Vous préparez un projet concernant l’acquisition de votre propre maison ? À part l’analyse de budget, il est aussi important d’évaluer certains risques potentiels avant de signer l’acte de vente. Même si le vendeur a l’obligation de vous fournir les diagnostics liés au bien, certains vices cachés n’y seront pas mentionnés. Sinon, vous risqueriez de dépenser pour la rénovation.

L’état du bâti

C’est vrai que le vendeur a l’obligation de présenter les états des lieux aux acheteurs, mais aucun diagnostic immobilier porte sur l’état général du bâti d’une maison ou d’un immeuble d’habitation. Il est donc conseillé de se montrer vigilant pendant la visite. Si la maison est en mauvais état, les fissures et les traces des fuites d’eau se trouvent facilement. Pourtant si le propriétaire réalise une rénovation totale ou partielle, méfiez-vous des moisissures. Ceci est très dangereux pour la santé des futurs occupants. Un bien impeccablement rénové est un élément positif, mais cela permet au vendeur de masquer certains sérieux problèmes. Pour cela, si l’offre vous intéresse, vous devez réaliser un état des lieux concernant la charpente, la qualité de l’isolation du toit, y compris l’état général de la couverture. Vous avez le droit de s’informer sur les derniers travaux réalisés en demandant l’historique. Si vous n’êtes pas compétent, n’hésitez pas à demander l’aide des professionnels comme expert en travaux immobilier, architecte, et autres.
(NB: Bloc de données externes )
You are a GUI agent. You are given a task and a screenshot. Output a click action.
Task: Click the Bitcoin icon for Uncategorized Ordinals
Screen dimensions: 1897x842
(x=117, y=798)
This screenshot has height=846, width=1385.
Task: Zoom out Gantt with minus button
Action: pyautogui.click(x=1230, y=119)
La dépense et la sécurité énergétique

Selon la loi en vigueur, le vendeur doit fournir un diagnostic de performance énergétique ou DPE moins de dix ans. Mais ce n’est pas un bon indicateur à analyser, parce qu’il n’explique pas l’estimation de la consommation énergétique. Vous devez donc demander l’avis d’un professionnel pour en savoir surtout si le bien est ancien ou non. Et il est judicieux de se renseigner sur les frais de chauffage et l’état de la chaudière. Pour la sécurité en gaz et en électricité, vous devez aussi vérifier l’état général de toutes leurs installations. Sachez que ceci est obligatoire si les installations sont plus de quinze ans. Il est également très important de vérifier les réseaux d’assainissement, parce que la création d’une tranchée est très coûteuse pour se brancher au réseau collectif.

Les autres pièges à ne pas négliger

La loi Bachelot oblige les vendeurs à donner tous les renseignements concernant les biens aux acheteurs. Mais pour avoir l’esprit tranquille, il est bien de se renseigner sur tous les détails. La meilleure solution est de recourir à l’expertise de professionnels. À part l’état général du bâti et la consommation énergétique, il est aussi important de :

  • Examiner l’environnement : la proximité d’usine, de stade, d’un aéroport, d’un bar, et autres.
  • Se renseigner pour l’existence de servitudes.
  • S’informer également sur les vices juridiques et administratifs : la souscription à l’assurance dommage-ouvrage, l’existence des garanties biennale ou décennale, le montant des impôts, et autres.
  • Évaluer les risques industriels et nucléaires.
  • Évaluer aussi les risques dus aux catastrophes naturelles.